7. SUSPENDED ANIMATION IS WITHIN OUR GRASP
Mark Roth, Fred Hutchinson Cancer Research Center
Listen to Mark Roth and learn how a toxic gas could one day save lives. In an effort to avert death, Roth uses hydrogen sulfide to slow the body’s metabolism to the point of deanimation, reducing its demand for oxygen and gaining time for life-saving treatment. An injectable form already has passed phase 1 clinical trials.
FILMED FEBRUARY 2010, 18 MINUTES
8. ON THE VERGE OF CREATING SYNTHETIC LIFE
Craig Venter, J. Craig Venter Institute
If you produced a new species of bacteria, what would you name it? In his 2008 talk, Craig Venter shares his research into the synthesis of chromosomes to engineer new species of bacteria. His goals include the production of fuels from CO2 and the development of new vaccines.
FILMED FEBRUARY 2008, 16 MINUTES
9. ANIMATIONS OF UNSEEABLE BIOLOGY
Drew Berry, The Walter and Eliza Hall Institute of Medical Research
Sit back, watch and be amazed as Drew Berry animates DNA replication. Berry’s animations provide an accurate glimpse into the cellular processes occurring in the body. As you watch, you’ll visualize DNA inside the nucleus, view mitosis and watch the kinetochore perform.

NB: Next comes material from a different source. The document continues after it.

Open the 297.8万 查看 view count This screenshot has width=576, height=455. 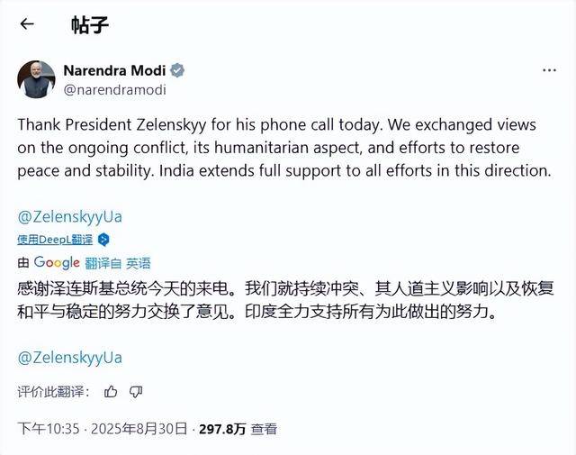[238, 429]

FILMED MAY 2011, 10 MINUTES
10. ANIMATING A CELL
David Bolinksy, formerly of XVIVO
Medical illustrator David Bolinsky and his team at XVIVO partnered with scientists at Harvard University to capture the beauty of science. XVIVO’s fascinating animations provide an educational tool and create an appreciation for the cell’s complexity. They may even offer relief as we are reminded that even when we are lazy our bodies are working hard.

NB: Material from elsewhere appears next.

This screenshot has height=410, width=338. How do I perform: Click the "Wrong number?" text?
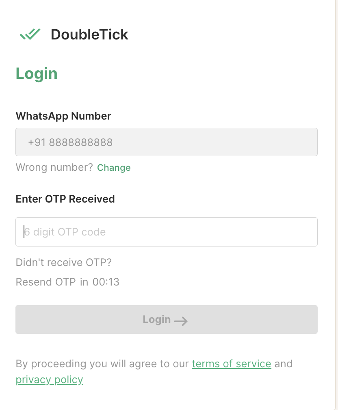(x=54, y=167)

FILMED MARCH 2007, 10 MINUTES
11. BONUS: ON GROWING NEW ORGANS
Anthony Atala, Wake Forest Institute for Regenerative Medicine
While this TEDTalk has a regenerative medicine focus, it is quite impressive and well worth an extra 20 minutes. Anthony Atala’s goal to make his patients better may seem straightforward, but his means of doing so are extraordinary. Learn how he engineers in the lab organs for transplantation. You’ll see functional blood vessels, bladders and even a two-chambered heart printed from a desktop printer in 40 minutes.